§ WHAT THE TASK REQUIRES
In the subspaces theory file, under which operations must a non-empty subset U of a vector space V be closed to be a subspace of V?

§ EXCERPTED PASSAGE
== == ==

(* Title: HOL/Real/HahnBanach/Subspace.thy
ID: $Id$
Author: Gertrud Bauer, TU Munich
*)
header {* Subspaces *}
theory Subspace imports VectorSpace begin
subsection {* Definition *}
text {*
A non-empty subset @{text U} of a vector space @{text V} is a
\emph{subspace} of @{text V}, iff @{text U} is closed under addition
and scalar multiplication.
*}
locale subspace = var U + var V +
assumes non_empty [iff, intro]: "U \<noteq> {}"
and subset [iff]: "U \<subseteq> V"
and add_closed [iff]: "x \<in> U \<Longrightarrow> y \<in> U \<Longrightarrow> x + y \<in> U"
and mult_closed [iff]: "x \<in> U \<Longrightarrow> a \<cdot> x \<in> U"
declare vectorspace.intro [intro?] subspace.intro [intro?]
syntax (symbols)
subspace :: "'a set \<Rightarrow> 'a set \<Rightarrow> bool" (infix "\<unlhd>" 50)
lemma subspace_subset [elim]: "U \<unlhd> V \<Longrightarrow> U \<subseteq> V"
by (rule subspace.subset)
lemma (in subspace) subsetD [iff]: "x \<in> U \<Longrightarrow> x \<in> V"
using subset by blast
lemma subspaceD [elim]: "U \<unlhd> V \<Longrightarrow> x \<in> U \<Longrightarrow> x \<in> V"
by (rule subspace.subsetD)
lemma rev_subspaceD [elim?]: "x \<in> U \<Longrightarrow> U \<unlhd> V \<Longrightarrow> x \<in> V"
by (rule subspace.subsetD)
lemma (in subspace) diff_closed [iff]:
includes vectorspace
shows "x \<in> U \<Longrightarrow> y \<in> U \<Longrightarrow> x - y \<in> U"
by (simp add: diff_eq1 negate_eq1)
text {*
\medskip Similar as for linear spaces, the existence of the zero
element in every subspace follows from the non-emptiness of the
carrier set and by vector space laws.

== == ==

§ MATERIAL
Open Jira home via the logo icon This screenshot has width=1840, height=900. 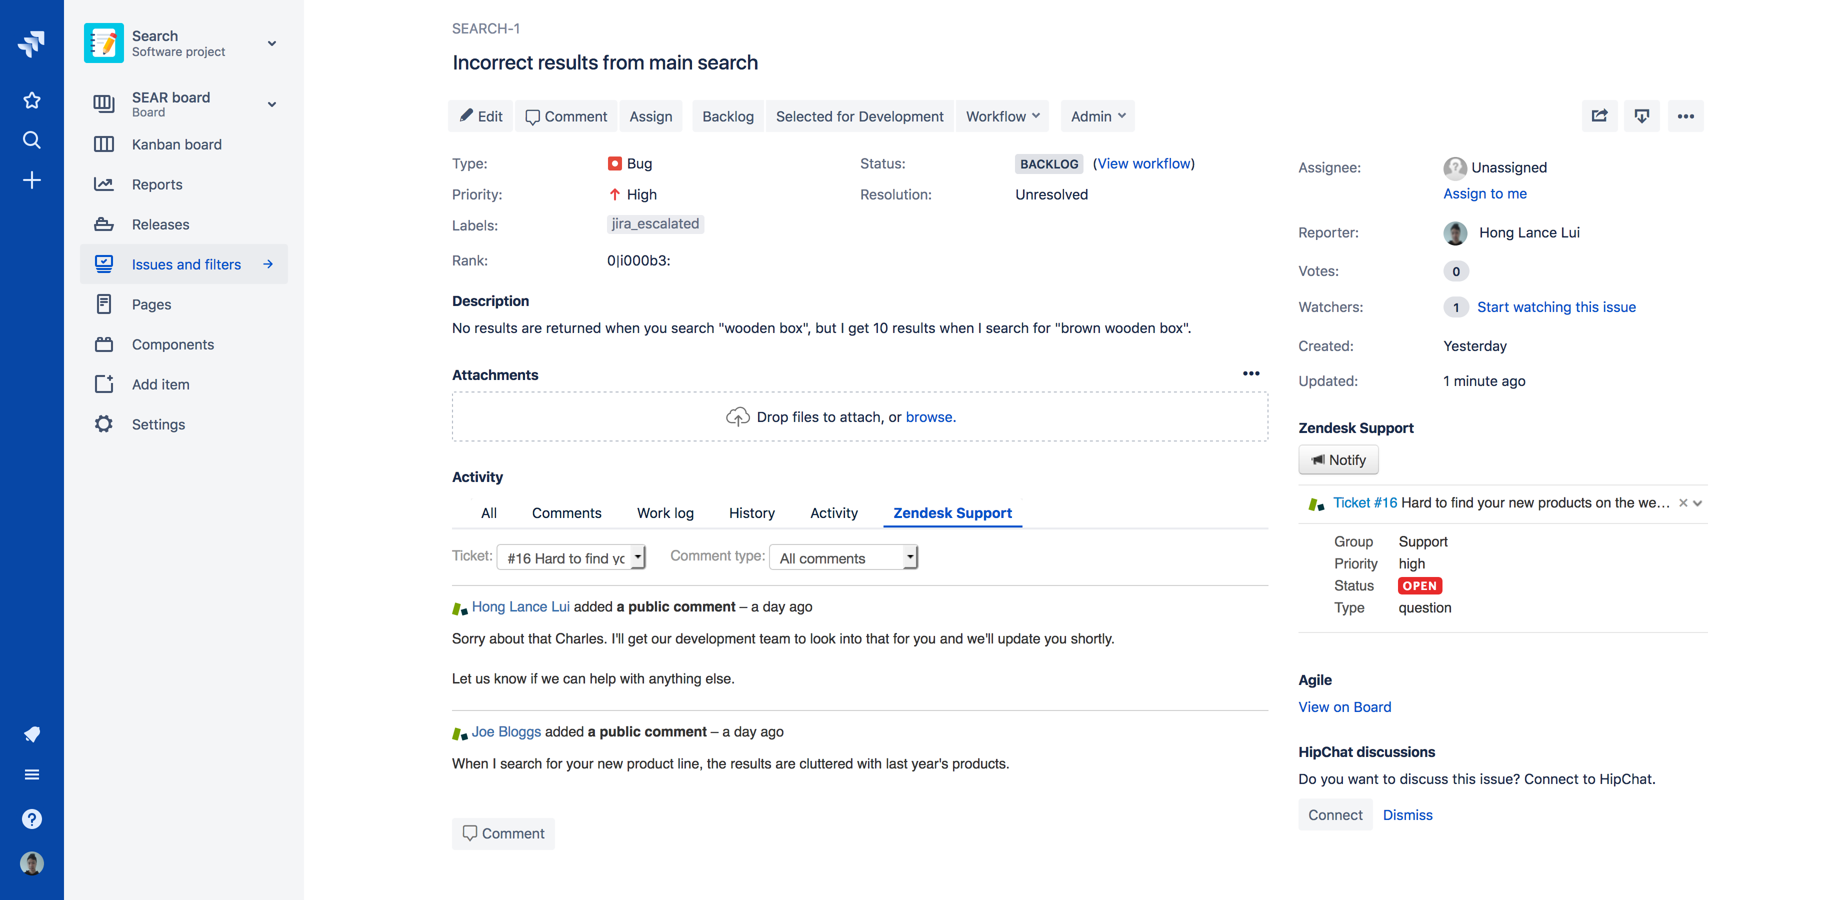tap(32, 44)
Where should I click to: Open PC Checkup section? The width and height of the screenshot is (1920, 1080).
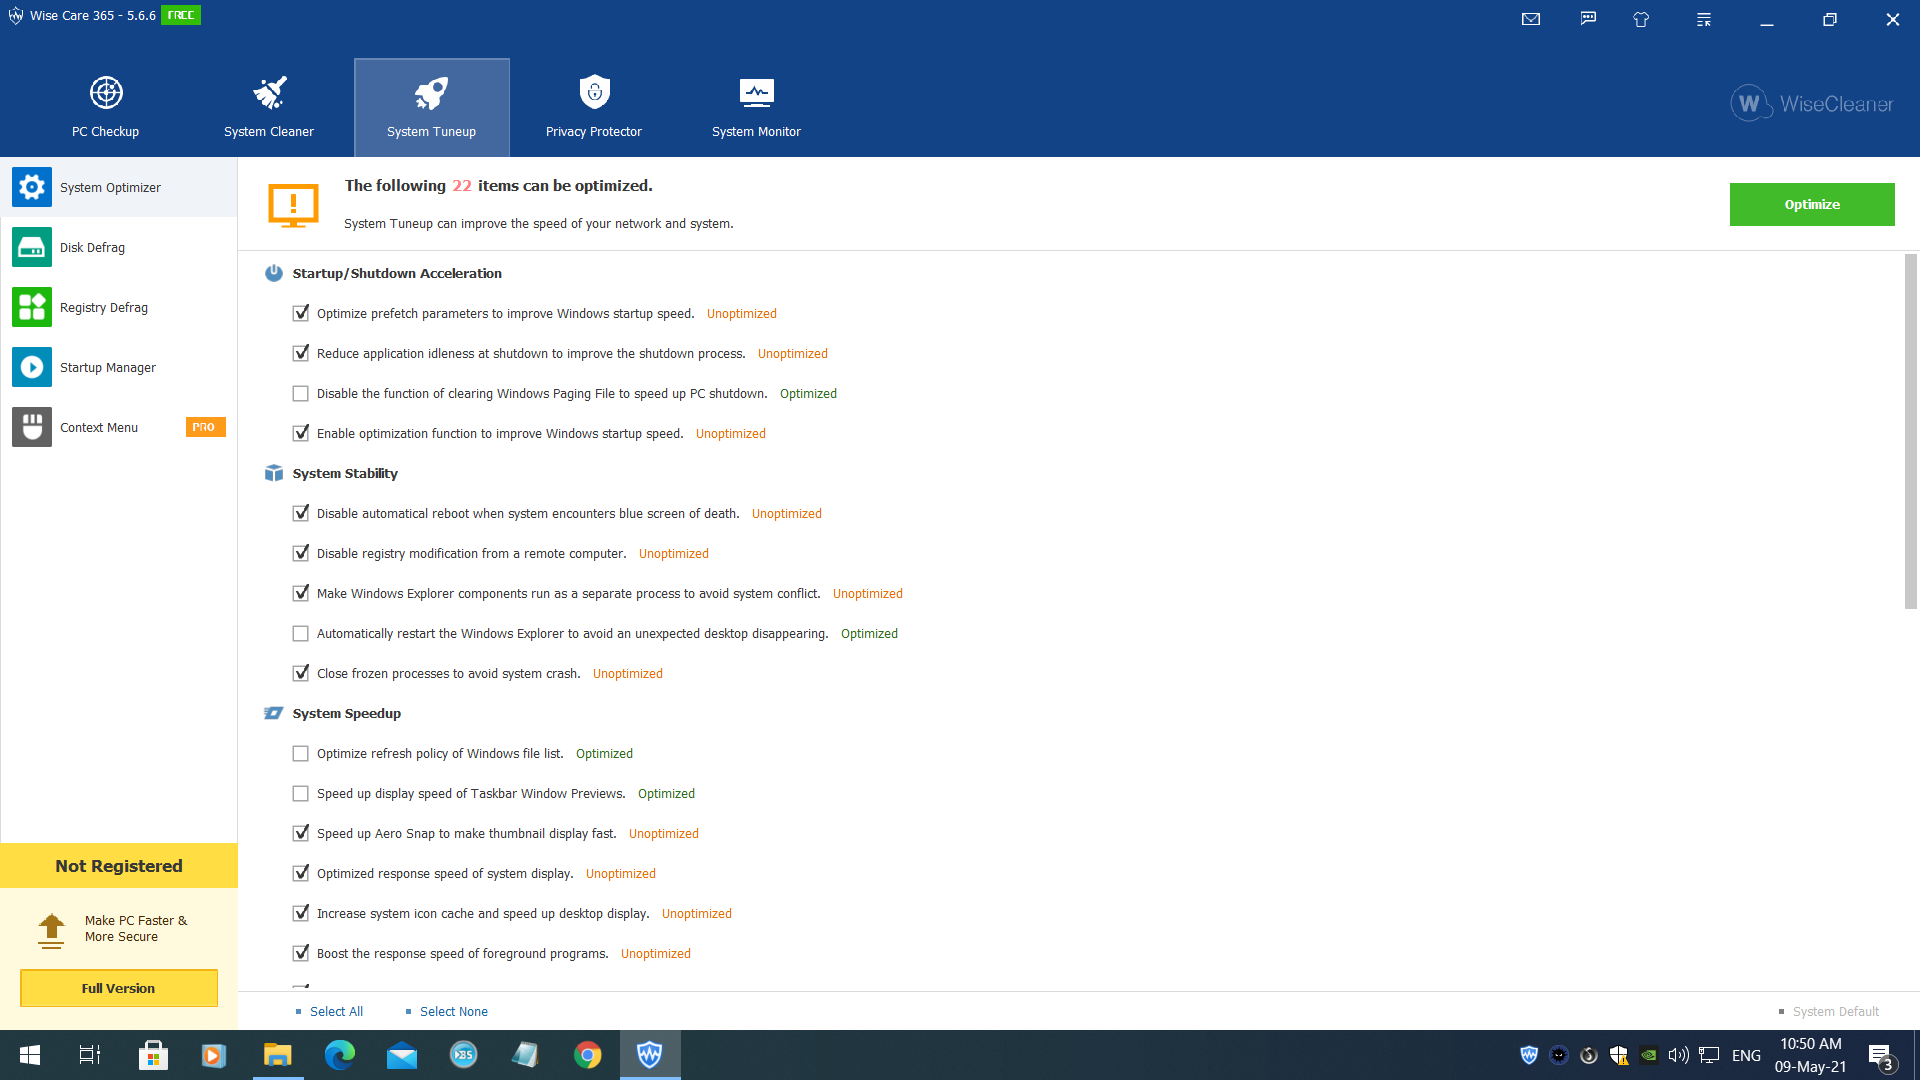[105, 107]

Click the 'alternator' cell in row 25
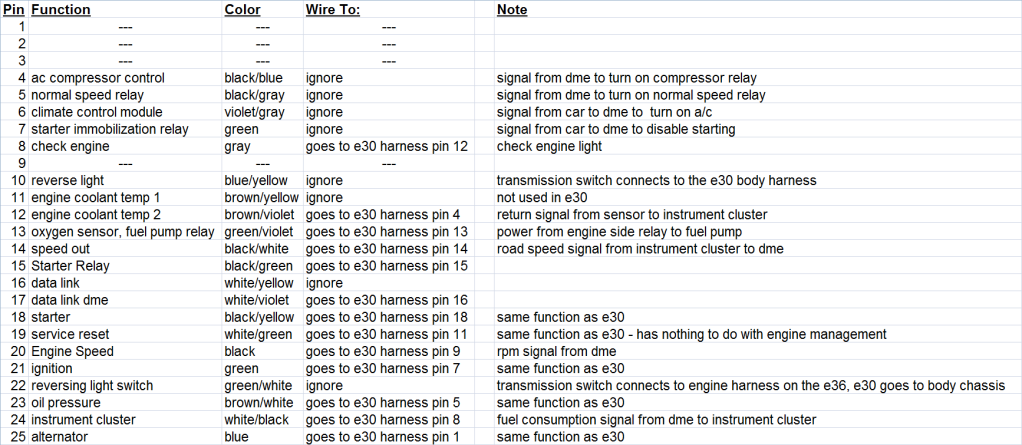62,437
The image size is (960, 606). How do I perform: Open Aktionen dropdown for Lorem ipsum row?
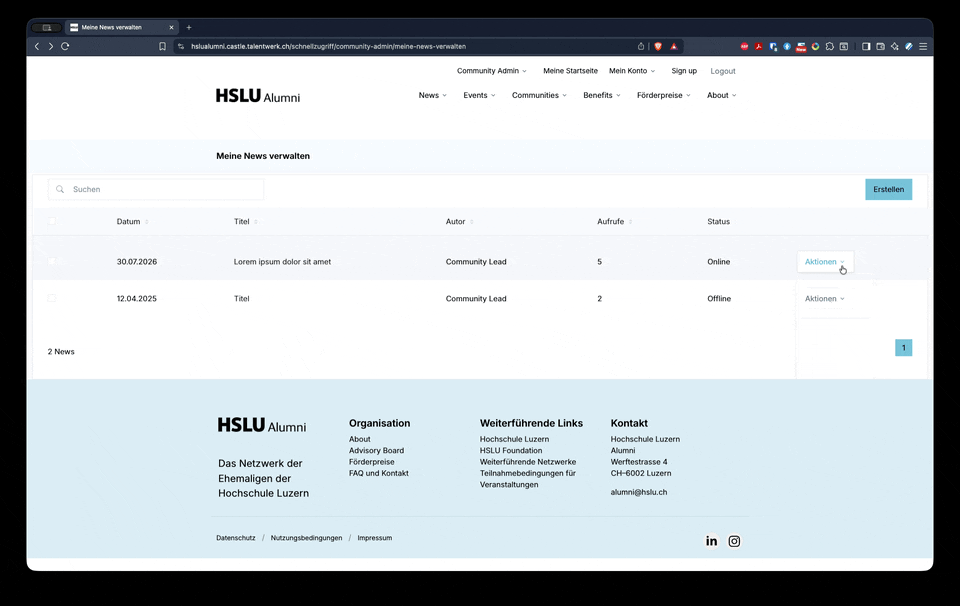point(824,262)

== == ==

§ THE COMPLETED TASK
Addition and scalar multiplication.